The lab of Yanxin Pei, Ph.D., is interested in elucidating the molecular and cellular mechanisms underlying initiation, progression and therapeutic resistance in medulloblastoma and identifying novel therapeutic approaches to medulloblastoma treatment. Currently, the lab focuses on three major research areas:
Medulloblastoma is a heterogeneous disease that has been classified into four major molecular groups (WNT, SHH, Group 3 and Group 4), each characterized by distinct genetic and molecular alterations and clinical features. Despite this heterogeneity, most medulloblastoma patients currently receive the same therapy, resulting in overtreatment and toxic side effects for those with a good prognosis and insufficient treatment for patients with more malignant tumors who ultimately succumb to their disease. A major goal of our research is to generate diverse preclinical mouse models for each subgroup of medulloblastoma and discover new therapeutic strategies that are tailored to the specific subgroups. To this end, we have used an orthotopic transplantation approach to generate mouse models of both Group 3 medulloblastoma, associated with MYC amplification, and SHH medulloblastoma, associated with GLI2 amplification. Using our newly developed models, we have identified novel therapeutic targets that are specific to the corresponding subgroup of medulloblastoma.
Approximately one-third of patients with Group 3 medulloblastoma present with metastases at diagnosis, and nearly all have metastatic disease at relapse. Treatment-resistant, metastatic medulloblastoma tumors pose a daunting therapeutic challenge as they are neither amenable to surgical resection nor responsive to radiation or currently available chemotherapy. Identifying the signaling pathways involved in metastatic progression will facilitate the development of an effective strategy to prevent and treat metastasis. Using patient-derived xenograft mouse models of Group 3 medulloblastoma, we have isolated treatment-resistant metastatic tumor cells and discovered that a subpopulation of OLIG2+ tumor cells in primary tumors have a unique ability to metastasize along the leptomeninges. We are currently testing several novel therapeutic approaches to eliminate the metastatic tumor cells, including targeted drug therapy and cellular immunotherapy with CAR T cells and adoptive natural killer (NK) cells.

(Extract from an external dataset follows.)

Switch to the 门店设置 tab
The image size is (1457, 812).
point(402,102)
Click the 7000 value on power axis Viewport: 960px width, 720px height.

The blood-brain barrier (BBB) is a major obstacle to the delivery of effective therapies for brain tumors. To address this problem, we are collaborating with bioengineers specializing in nanotechnology. By encapsulating drugs in nanoparticles and delivering them directly to the central nervous system, we hope to improve the delivery of sufficient, effective concentrations of drugs to the brain tumor site and reduce accumulation of the drugs in other tissues, thereby mitigating systemic side effects. Additionally, we are collaborating with bioengineers using either high-frequency irreversible electroporation (H-FIRE) or ultrasound to transiently disrupt the BBB in order to deliver effective intratumoral concentrations of anticancer drugs. We have already identified several drugs that effectively kill medulloblastoma cells in vitro; if we can develop strategies to effectively deliver these drugs to tumors, we can markedly improve outcomes for patients with medulloblastoma.